Stored data entries
= Beginning of Section =
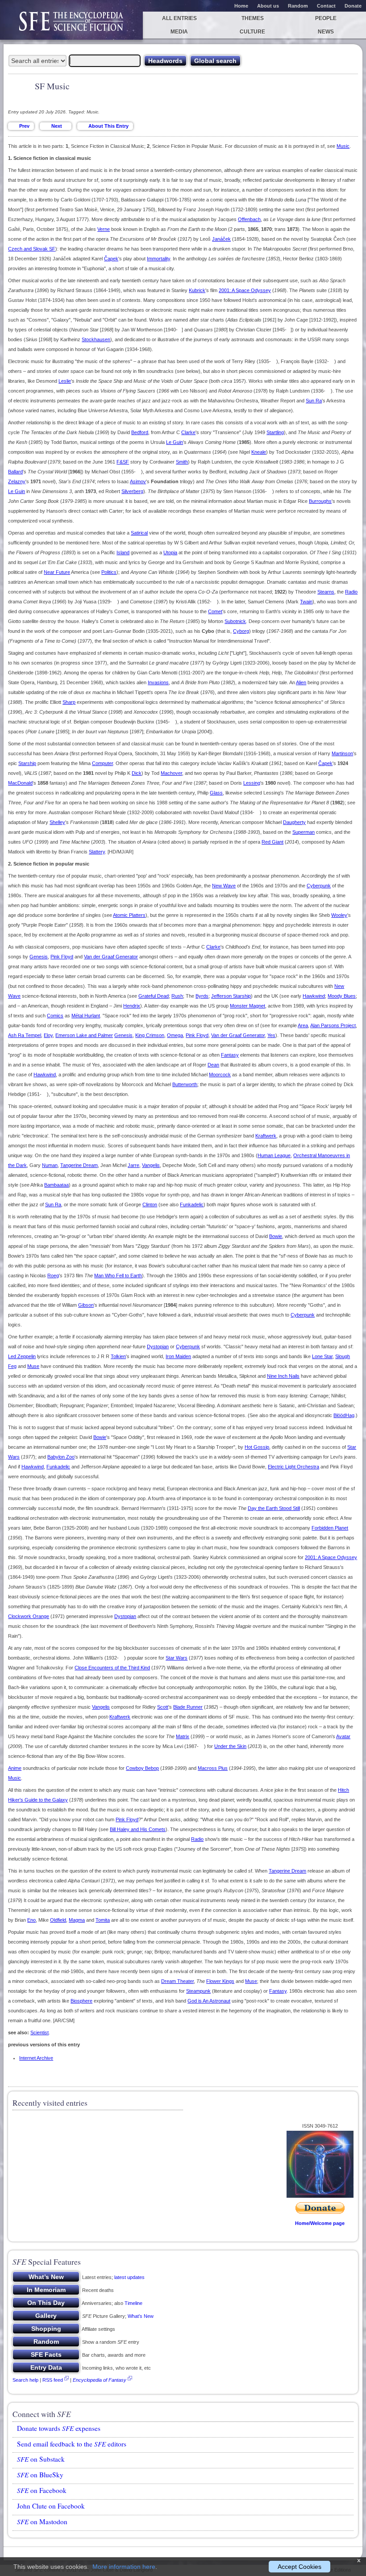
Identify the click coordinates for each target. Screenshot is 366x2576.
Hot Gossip (257, 1447)
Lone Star (322, 1356)
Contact (326, 5)
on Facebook (42, 2490)
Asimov (138, 481)
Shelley (57, 822)
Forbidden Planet (330, 1528)
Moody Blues (342, 996)
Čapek (111, 258)
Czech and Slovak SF (31, 248)
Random (298, 5)
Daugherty (294, 822)
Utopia (170, 552)
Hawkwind (314, 996)
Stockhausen (96, 339)
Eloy (48, 1035)
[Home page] (71, 26)
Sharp (68, 702)
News (326, 32)
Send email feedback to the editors (71, 2443)
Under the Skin (230, 1746)
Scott (162, 1707)
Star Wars (176, 1657)
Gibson (86, 1305)
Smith (182, 461)
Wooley (339, 915)
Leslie (64, 381)
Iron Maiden (178, 1356)
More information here (123, 2566)
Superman (303, 832)
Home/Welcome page (320, 2223)
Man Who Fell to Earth (118, 1275)
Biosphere (81, 2000)
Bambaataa (56, 1185)
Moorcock (220, 1074)
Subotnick (235, 621)
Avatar (343, 1736)
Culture (252, 32)
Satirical (139, 532)
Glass (216, 792)
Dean (213, 1064)
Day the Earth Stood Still (274, 1508)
= End of Section =
How to complete this task: Print every record above exactly as written, leaving out the pictures.

Answer below:
Identify the click coordinates for each target. Screenshot is 366x2576.
Hot Gossip (257, 1447)
Lone Star (322, 1356)
Contact (326, 5)
on Facebook (42, 2490)
Asimov (138, 481)
Shelley (57, 822)
Forbidden Planet (330, 1528)
Moody Blues (342, 996)
Čapek (111, 258)
Czech and Slovak SF (31, 248)
Random (298, 5)
Daugherty (294, 822)
Utopia (170, 552)
Hawkwind (314, 996)
Stockhausen (96, 339)
Eloy (48, 1035)
[Home page] (71, 26)
Sharp (68, 702)
News (326, 32)
Send email feedback to the editors (71, 2443)
Under the Skin (230, 1746)
Scott (162, 1707)
Star Wars (176, 1657)
Gibson (86, 1305)
Smith (182, 461)
Wooley (339, 915)
Leslie (64, 381)
Iron Maiden (178, 1356)
More information here (123, 2566)
Superman (303, 832)
Home/Welcome page (320, 2223)
Man Who Fell to Earth (118, 1275)
Biosphere (81, 2000)
Bambaataa (56, 1185)
Moorcock (220, 1074)
Subotnick (235, 621)
Avatar (343, 1736)
Culture (252, 32)
Satirical (139, 532)
Glass (216, 792)
Dean (213, 1064)
Day the Earth Stood Still (274, 1508)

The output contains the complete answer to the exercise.